UNEA Second Meeting: The UN Environment Assembly of the United Nations Environment Programme (UNEA) convened from 23-27 May 2016 in Nairobi, Kenya, and adopted a resolution on oceans and seas: encouraging Member States to designate and actively manage MPAs and take other effective area-based conservation measures (OECMs), consistent with national and international law and based on the best available scientific information to achieve related global targets; encouraging parties to existing regional seas conventions to consider the possibility of increasing the regional coverage of those instruments in accordance with international law; and requesting the United Nations Environment Programme (UNEP) to step up its work, including through its Regional Seas Programme, on assisting countries and regions in the application of the ecosystem approach to managing the marine and coastal environment, including through enabling inter-sectoral cooperation in integrated coastal zone management and MSP. UNEA also adopted resolutions on marine plastic litter and microplastics, and on sustainable coral reef management.
ICP-17: The seventeenth meeting of the UN Open-ended Informal Consultative Process on Oceans and the Law of the Sea (ICP) convened from 13-17 June 2016 in New York to examine marine debris, plastics and microplastics. The meeting adopted a Co-Chairs’ summary of discussions, including on the ICP’s future role and issues that would benefit from future consideration.
ISA 22nd Annual Session: During its 22nd annual session (11-22 July 2016, Kingston, Jamaica), the International Seabed Authority (ISA) considered the interim report of the review committee established to oversee the periodic review of the international regime of the Area, and draft regulations for the exploitation of minerals in the Area.

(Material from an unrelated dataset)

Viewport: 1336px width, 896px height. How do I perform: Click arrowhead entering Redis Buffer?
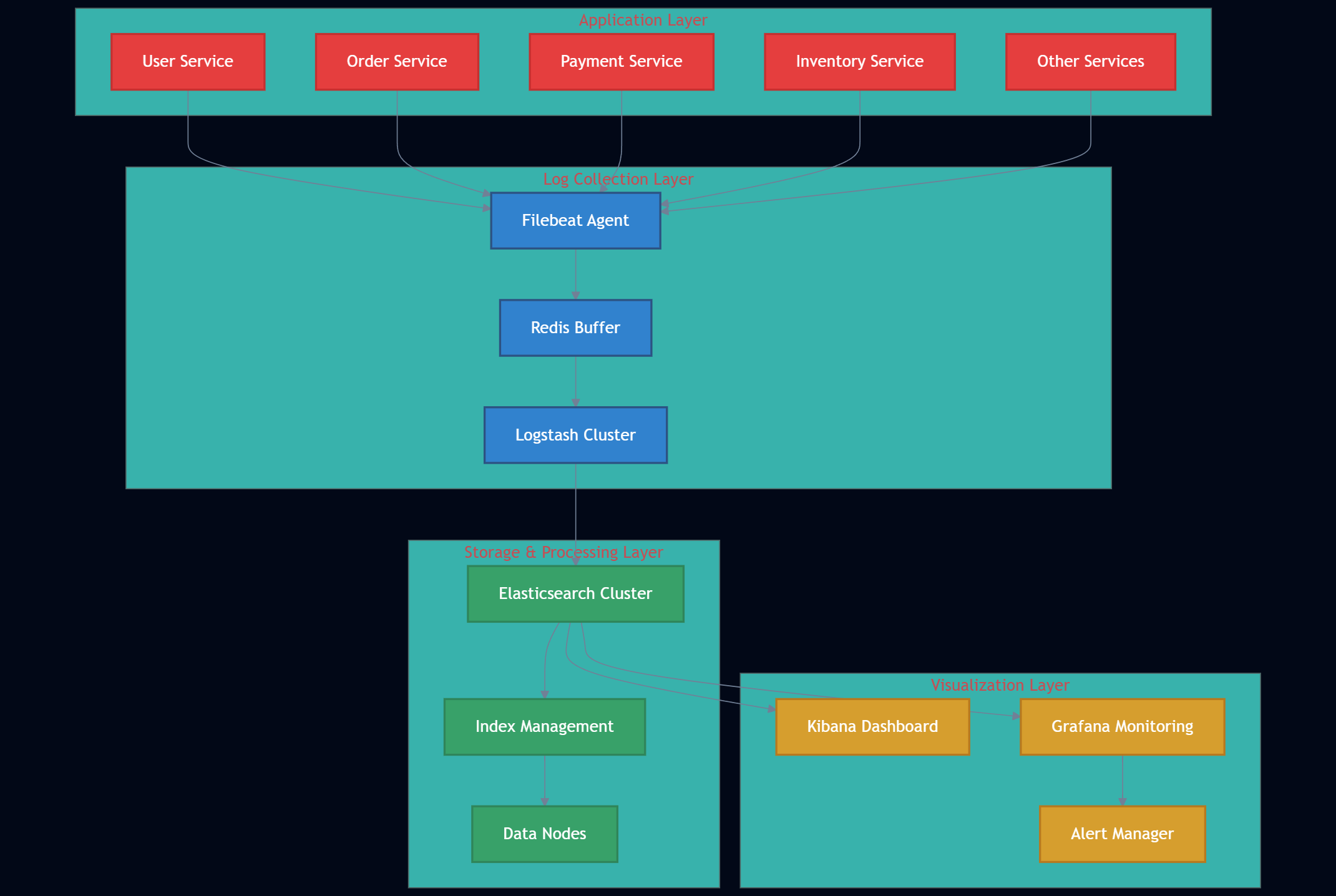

Bottom Fishing Workshop: The workshop (1-2 August 2016, New York) discussed implementation of paragraphs 113, 117 and 119 to 124 of General Assembly Resolution 64/72 and paragraphs 121, 126, 129, 130 and 132 to 134 of Resolution 66/68 on sustainable fisheries, addressing the impacts of bottom fishing on vulnerable marine ecosystems (VMEs) and the long-term sustainability of deep-sea fish stocks. The workshop outcome will inform the review of actions taken by states and RFMOs, to be held in the context of the informal consultations on the draft General Assembly resolution on sustainable fisheries.